→ **Text excerpt**
▼

Wednesday, August 8, 2007

The Long and Winding Road

"That was a pretty long contemplative period," I hear you say. I guess the more time I spent away from my routine, the more I realized how much I needed to get a new perspective on a number of things. Let me share with you one of the things that has crystalized in my heart over this "contemplative" season. Life does not guarantee, or even promise you constants. You are not guaranteed that things will turn out exactly as you've planned. You are not even guaranteed that your making all the "right" choices will assure the expected outcome. There is only one thing that is guaranteed (and I'm not talking about death and taxes), and that is the fact that God is always faithful.

As I've stated on a number of occasions, it may seem difficult to wrap your mind around the concept of God's faithfulness in the midst of heartache and difficulty, but that is simply a matter of perspective. A mountain may seem somewhat small and undaunting from a great distance, but your perspective changes once you begin the climb. Our perspective on our circumstances cannot be motivated solely by those circumstances, but by the promises of God in the Scriptures. As His purpose unfolds in our lives, our perspective changes as we begin to understand a little better why we went through certain circumstances. One way to guarantee a change in your perspective, is by developing a personal relationship with Jesus. A personal relationship with Jesus will put a new perspective on your values, it will redirect the daily investing of your gifts and your purpose, and the lessons learned along the way will become invaluable stepping stones to help and encourage others, instead of just being hard experiences. Why is this so important you ask? Too many people aim at nothing with their lives, and instead live randomly from one experience to another. Living like this assures you a schizophrenic lifestyle. Happy one moment, depressed the next, depending on your circumstances. Since our lives are made up of cumulative seconds, that become minutes, that become hours, that become weeks, and... you know the rest, each moment and decision that we make, has a profound effect on the totality of our lives.

▲

→ **Source data**

▼

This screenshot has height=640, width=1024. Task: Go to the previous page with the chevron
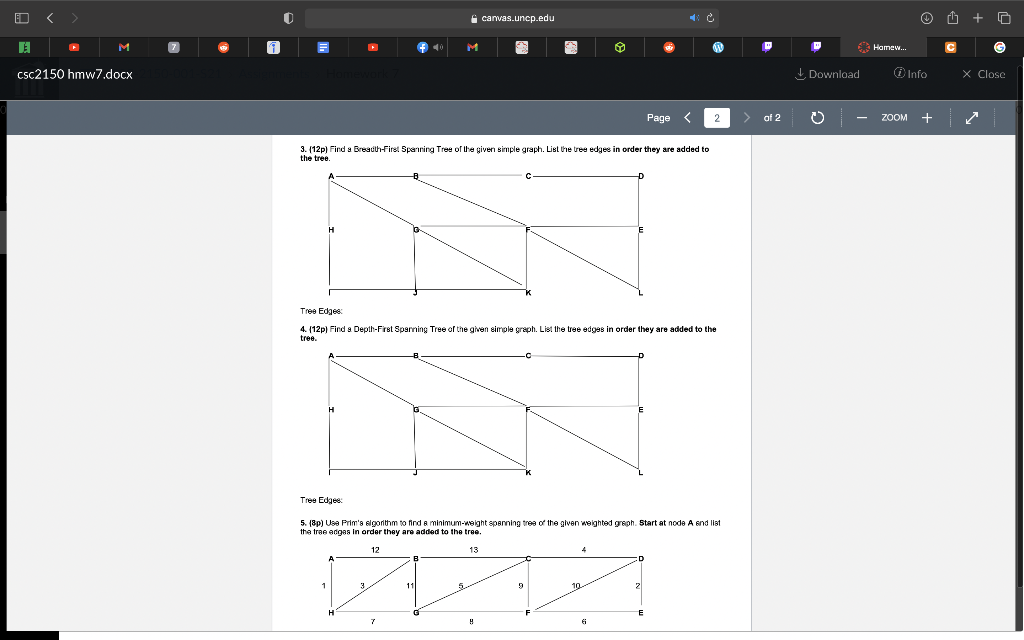687,117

▲

→ **Set of tasks**
A) Copy everything in the post on God's faithfulness, from "The Long and" down to "is always faithful.".
B) Pick up the post on God's faithfulness and perspective after its final sentence and keep writing.
None of the material is needed here.

→ **Task-by-task results**
A)
The Long and Winding Road

"That was a pretty long contemplative period," I hear you say. I guess the more time I spent away from my routine, the more I realized how much I needed to get a new perspective on a number of things. Let me share with you one of the things that has crystalized in my heart over this "contemplative" season. Life does not guarantee, or even promise you constants. You are not guaranteed that things will turn out exactly as you've planned. You are not even guaranteed that your making all the "right" choices will assure the expected outcome. There is only one thing that is guaranteed (and I'm not talking about death and taxes), and that is the fact that God is always faithful.

B)
To understand this, and successfully scale the mountains of life, you must have a proper perspective of your "mountain." My father-in-law is 'famous' for his profound cliche's. One of my favorite ones was when he would say, "The great big road of I-don't-care, leads to the wonderful majestic city of Oh-had-I-known." In other words, if we live our lives as if nothing else matters but our happiness, we are likely to miss God's purpose for our lives. The reason for this is the faulty premise which suggests that the most important thing to God regarding you is your happiness. In reality, the most important thing to God concerning you is your obedience and the molding of His character in you. Ask Joseph, he would probably tell you that his stint in prison wasn't necessarily the "happiest" season of his life, but he continued to be obedient because of God's promise. He ultimately became Prime Minister of a foreign nation. Ask Moses, and he is more likely to tell you that a life as Prince of Egypt would have certainly been more accommodating than life as a goat herder (he went from dining with Heads of State, to counting the heads of sheep). He ultimately delivered God's people from a 420 year "hiatus" in Egypt.

Prison prepared Joseph to rule with sensitivity, understanding, and compassion. Hibernating on the back side of the wilderness for forty years prepared Moses to lead millions of Jews through that same barren landscape for another forty years. Here's a profound truth about life: The road may often seem long and winding and at times inavigable. But whatever road you're on, and whatever the difficulties of navigating that road may be, make sure it isn't the "great big road of I-don't-care," so that you don't end up at the "wonderful, majestic city of Oh-had-I-known."